Score:0

High CPU usage by ksoftirqd

sa flag

We use GCP for running Kubernetes and for communication with our services in different locations using VM masquerading by iptables. The first time we faced an issue with performance when we use only one CPU for masquerading. We fixed it enabling SMP and allowing to use of more than one core, but after it, we faced another issue, after some time ksoftirqd utilize all available cores and VM become unresponsible.

It's look like this, but for all cores. Screenshot from top

Kernel version: Linux gke-masq-sap-v2-group-n1vj 3.10.0-1160.76.1.el7.x86_64 #1 SMP Wed Aug 10 16:21:17 UTC 2022 x86_64 x86_64 x86_64 GNU/Linux

I couldn't find any related issues in bugtracker.

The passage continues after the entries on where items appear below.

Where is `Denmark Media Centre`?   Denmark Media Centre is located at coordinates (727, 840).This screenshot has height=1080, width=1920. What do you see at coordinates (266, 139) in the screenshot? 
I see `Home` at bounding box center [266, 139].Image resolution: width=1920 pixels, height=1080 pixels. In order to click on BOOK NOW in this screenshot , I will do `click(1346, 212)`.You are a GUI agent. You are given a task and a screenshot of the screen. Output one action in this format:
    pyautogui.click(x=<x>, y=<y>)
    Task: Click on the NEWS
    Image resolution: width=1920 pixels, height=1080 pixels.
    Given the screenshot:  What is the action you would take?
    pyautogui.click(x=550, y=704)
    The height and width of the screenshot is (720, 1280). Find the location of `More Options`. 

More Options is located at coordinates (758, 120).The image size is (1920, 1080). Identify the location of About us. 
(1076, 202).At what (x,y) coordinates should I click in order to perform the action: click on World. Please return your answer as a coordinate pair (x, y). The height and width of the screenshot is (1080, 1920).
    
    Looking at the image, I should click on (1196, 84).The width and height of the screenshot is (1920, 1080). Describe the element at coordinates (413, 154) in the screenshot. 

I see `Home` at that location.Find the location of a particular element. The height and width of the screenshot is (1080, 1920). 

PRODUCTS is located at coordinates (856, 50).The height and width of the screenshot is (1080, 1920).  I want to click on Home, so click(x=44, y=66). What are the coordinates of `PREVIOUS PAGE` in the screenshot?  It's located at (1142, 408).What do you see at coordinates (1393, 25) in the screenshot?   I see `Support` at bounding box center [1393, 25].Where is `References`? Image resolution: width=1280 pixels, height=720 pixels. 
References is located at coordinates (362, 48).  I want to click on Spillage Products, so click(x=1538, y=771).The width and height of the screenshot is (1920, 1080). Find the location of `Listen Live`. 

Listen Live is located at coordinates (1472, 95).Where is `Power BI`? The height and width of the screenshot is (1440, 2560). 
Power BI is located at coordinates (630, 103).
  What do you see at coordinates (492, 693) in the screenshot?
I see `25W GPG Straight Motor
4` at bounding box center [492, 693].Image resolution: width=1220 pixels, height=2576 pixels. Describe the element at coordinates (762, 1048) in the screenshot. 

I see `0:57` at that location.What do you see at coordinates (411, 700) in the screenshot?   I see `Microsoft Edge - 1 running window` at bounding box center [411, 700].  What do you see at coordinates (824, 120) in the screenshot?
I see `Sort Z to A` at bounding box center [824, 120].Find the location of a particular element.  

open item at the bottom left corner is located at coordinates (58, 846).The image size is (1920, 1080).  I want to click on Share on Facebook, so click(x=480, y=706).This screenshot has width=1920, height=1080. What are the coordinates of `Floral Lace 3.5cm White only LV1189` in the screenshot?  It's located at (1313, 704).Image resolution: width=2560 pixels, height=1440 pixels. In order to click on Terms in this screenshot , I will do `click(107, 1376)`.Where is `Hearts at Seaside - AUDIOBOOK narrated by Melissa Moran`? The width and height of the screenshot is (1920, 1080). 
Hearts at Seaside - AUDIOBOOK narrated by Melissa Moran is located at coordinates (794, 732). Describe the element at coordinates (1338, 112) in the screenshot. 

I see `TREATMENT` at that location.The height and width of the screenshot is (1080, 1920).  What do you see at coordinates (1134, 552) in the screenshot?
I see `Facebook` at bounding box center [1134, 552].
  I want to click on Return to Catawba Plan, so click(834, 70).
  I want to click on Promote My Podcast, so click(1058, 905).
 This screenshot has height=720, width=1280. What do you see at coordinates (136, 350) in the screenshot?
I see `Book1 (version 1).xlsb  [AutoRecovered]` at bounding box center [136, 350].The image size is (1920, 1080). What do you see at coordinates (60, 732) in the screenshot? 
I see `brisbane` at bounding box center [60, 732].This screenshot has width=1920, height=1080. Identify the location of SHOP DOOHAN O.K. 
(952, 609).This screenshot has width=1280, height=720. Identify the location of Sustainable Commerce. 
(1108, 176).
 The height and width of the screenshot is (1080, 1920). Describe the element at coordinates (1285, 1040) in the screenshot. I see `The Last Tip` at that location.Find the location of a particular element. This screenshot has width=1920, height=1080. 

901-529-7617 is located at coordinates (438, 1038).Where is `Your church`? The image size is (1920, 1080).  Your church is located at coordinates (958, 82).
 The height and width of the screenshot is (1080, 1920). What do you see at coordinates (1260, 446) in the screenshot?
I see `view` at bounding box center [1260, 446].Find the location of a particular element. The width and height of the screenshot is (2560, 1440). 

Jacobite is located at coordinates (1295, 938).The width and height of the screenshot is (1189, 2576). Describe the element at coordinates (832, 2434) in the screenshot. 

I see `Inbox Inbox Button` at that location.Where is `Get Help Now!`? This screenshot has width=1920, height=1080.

So now we fix issue by restarting this VM.

paladin avatar
id flag
It could be a CPU related hardware bug. Try to update the hypervisor, by updating, BIOS/UEFI, CPU microcode, kernel -- also do the same on the VM. Another possible explanation would be that you iptables creates an IP package forwarding loop. So carefully check your iptable rules until you have 100% totally understand what they are doing. Another explanation could be hardware limitation. When using multiple nodes, make sure that those nodes have a close physical connection to each other. Also check your network equipment, as this also could be a bottle neck.
Alexander Tolkachev avatar
sa flag
@paladin how I can check IP package forwarding loop? May be I could use tcpdump to find pachage in the loop?
paladin avatar
id flag
Use wireshark/tshark instead of tcpdump, it's a more comfortable tool with a lot of analyze functions. For that you would need to record the entire network traffic of your VM. I recommend to attach a dedicated virtual disk to your VM and record all traffic onto that disk. Recording all network traffic generates a lot of data. Analzying such big data needs computer with a lot of RAM. So before analzying the pure network data, I strongly recommend to analyze all current iptable rules. It might just be a singular TCP package which ping-pongs between 2 network-interfaces and reproduces itself.
paladin avatar
id flag
PS You record with tshark on your server and analzye with wireshark on a powerfull workstation (32GiB RAM and a lot of free SSD-disk space recommend). The recorded file can easily become very large. I once analyzed a 100GiB file on a machine with 16GiB RAM, it took around 30 minutes to load the file into wireshark.